For context, my husband is a high earner (think top 5%) with a full time, high pressure job & work travel - he still does masses to help manage the household & spends time with the kids, supports me with my job & just generally all round is very respectful of the work it takes to keep a household with kids running.

He plans & executes the weekly food shop, meal plans & preps & cooks at least 80% of all our meals every week & he does all the washing up. He does bath & bedtime with both the kids at least 2-3 times every week. He does school & nursery drop off & pick up at least one day a week, sometimes 2 if he’s able to. He deals with laundry & helps put clothes away. He does a lot of general tidying around the place. We used to have a cleaner but decided by mutual agreement to stop the service so we could save more money for the kids’ future (& partly because we’re paying a fortune in childcare costs for nursery at the moment), so he takes the kids out to the park & playground most weekends so I can get the bathrooms & kitchen cleaned & hoover & dust the place. When the kids were babies he would always do the night shifts nearly every Friday & Saturday night so that I could get a full night’s sleep at least a few times a week.

Currently I only work part time, 4 days a week, so that I can have one day a week for dedicated time with our youngest & he still does all of the above, without a word of complaint & acknowledges himself that it’s his home & therefore his responsibility too.

OP your husband has zero respect or empathy for you whatsoever. If he behaved this way at work he would be hated by his colleagues, put on a performance improvement plan & then NDA’d out asap if it got no better fast. He’ll obviously make an effort where he thinks it’s valuable to him to do so, but not otherwise.

Why is he in your life if he contributes nothing, makes you do it all alone anyway & criticises you to boot?! Surely something has to change & the only person who can make that happen is you because he’s clearly not going to.

BlackCatsForever · 08/03/2024 12:33

Quitelikeacatslife · 07/03/2024 08:17

I feel like I say it a million times on here.

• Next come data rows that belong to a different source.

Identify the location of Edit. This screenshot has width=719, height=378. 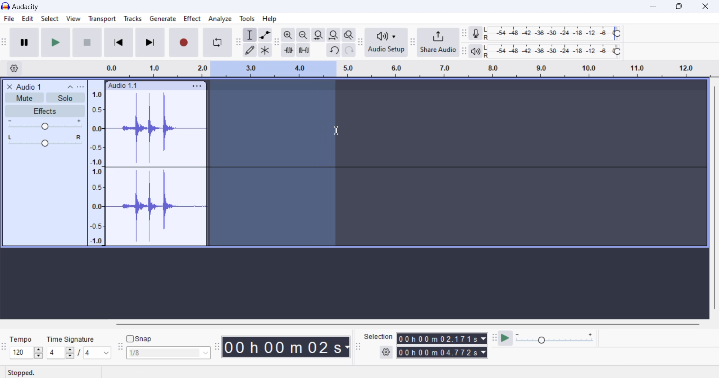
(27, 20).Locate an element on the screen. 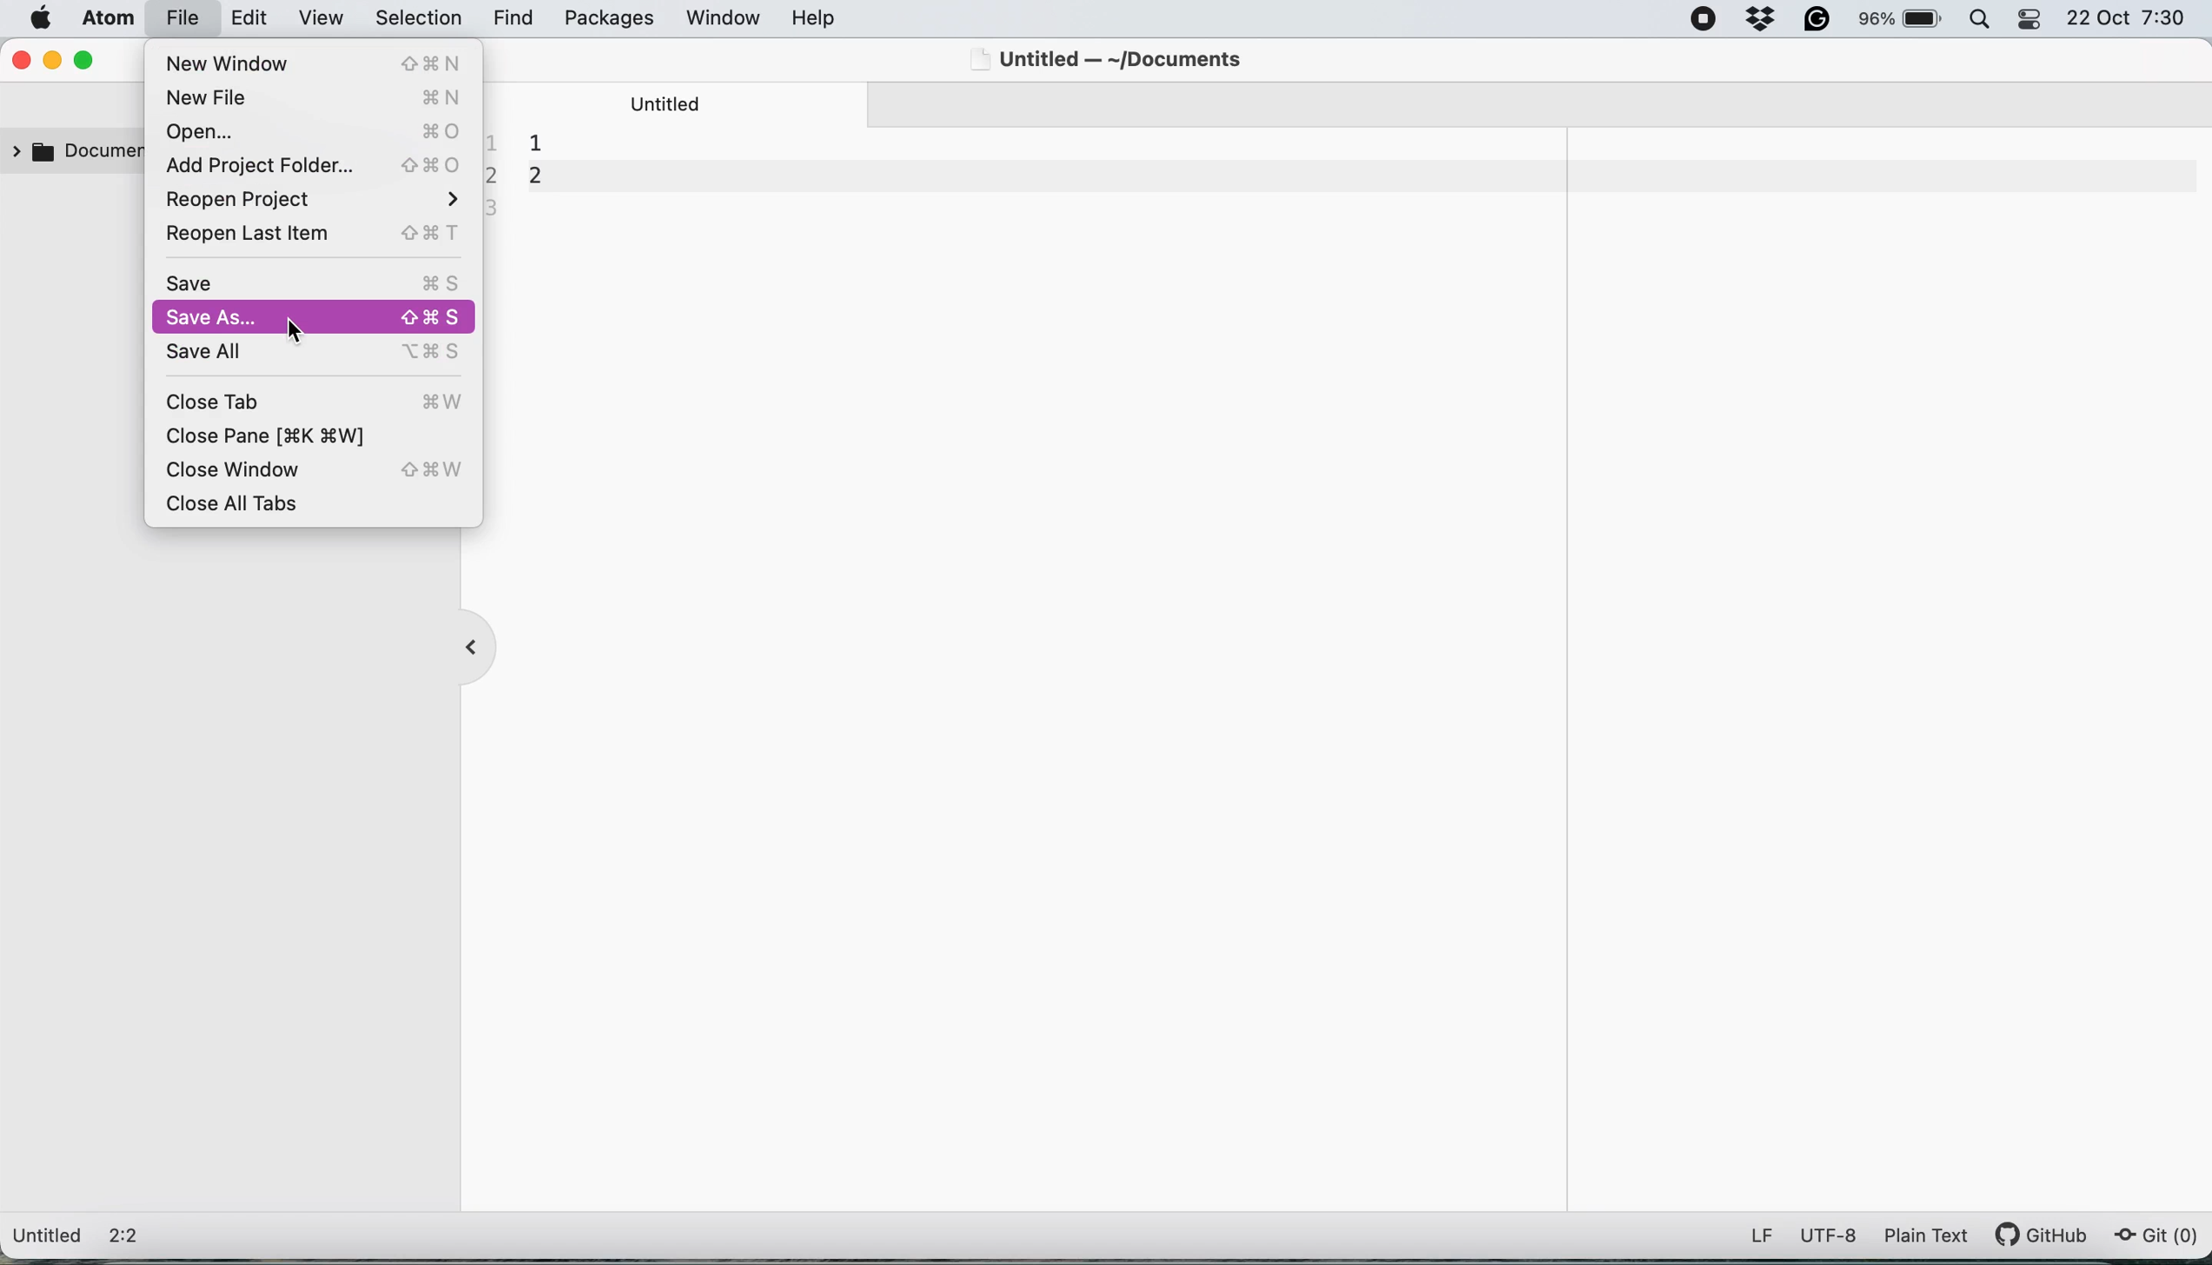 This screenshot has height=1265, width=2212. 22 Oct 7:30 is located at coordinates (2127, 18).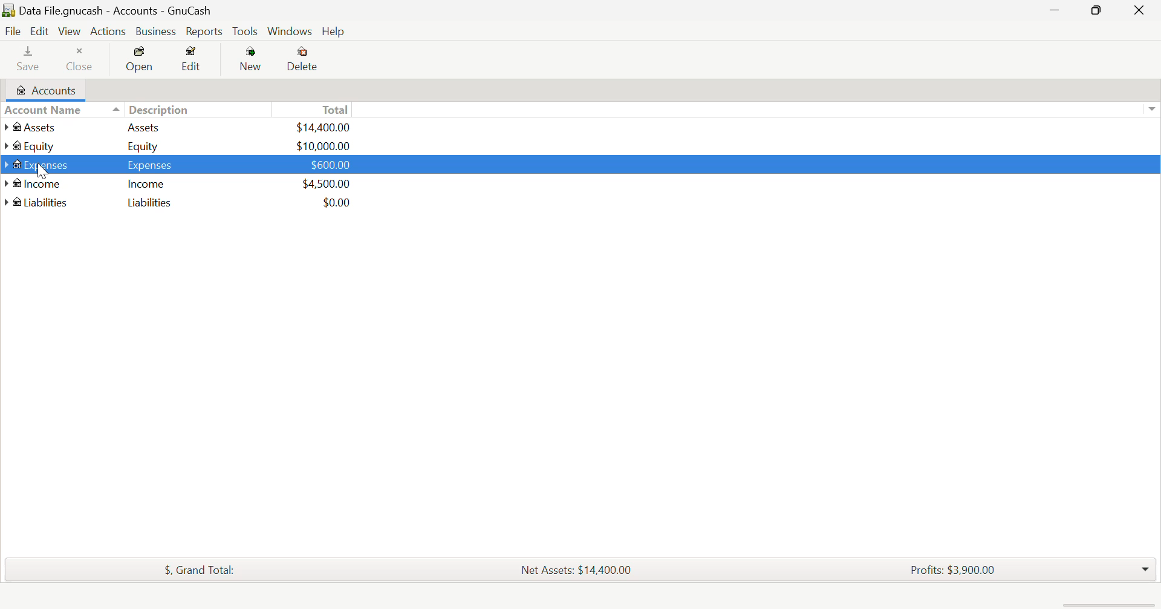 Image resolution: width=1161 pixels, height=609 pixels. What do you see at coordinates (330, 164) in the screenshot?
I see `USD` at bounding box center [330, 164].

I really think if you are married with kids then all income should go into joint account, small amount goes back out into each of you to have a personal account to what you like with. Then any surplus goes into joint savings (and making sure pensions are even) I really feel it stops a lot on the mine and yours thing and that one persons role is worth more because of remuneration. You are in this together.

Yeah, you always get someone showing up saying “well we have separate finances and it works for us” but I just couldn’t imagine having these petty “I paid for this, you didn’t pay for that” discussions.

I say this as the higher earner in our household by quite a margin, by the way. The mortgage and household bills do come out of my account but I never think of it as “I pay for them” as it is family money.

Ninahaen · 08/03/2024 12:37

I work full time. So does my husband.

the only way it works for us is BOTH of us pulling our weight in the house (we’ve got only one child, who is 8, so not as full on as a preschooler)

if DS is ill, we tag team to look after him.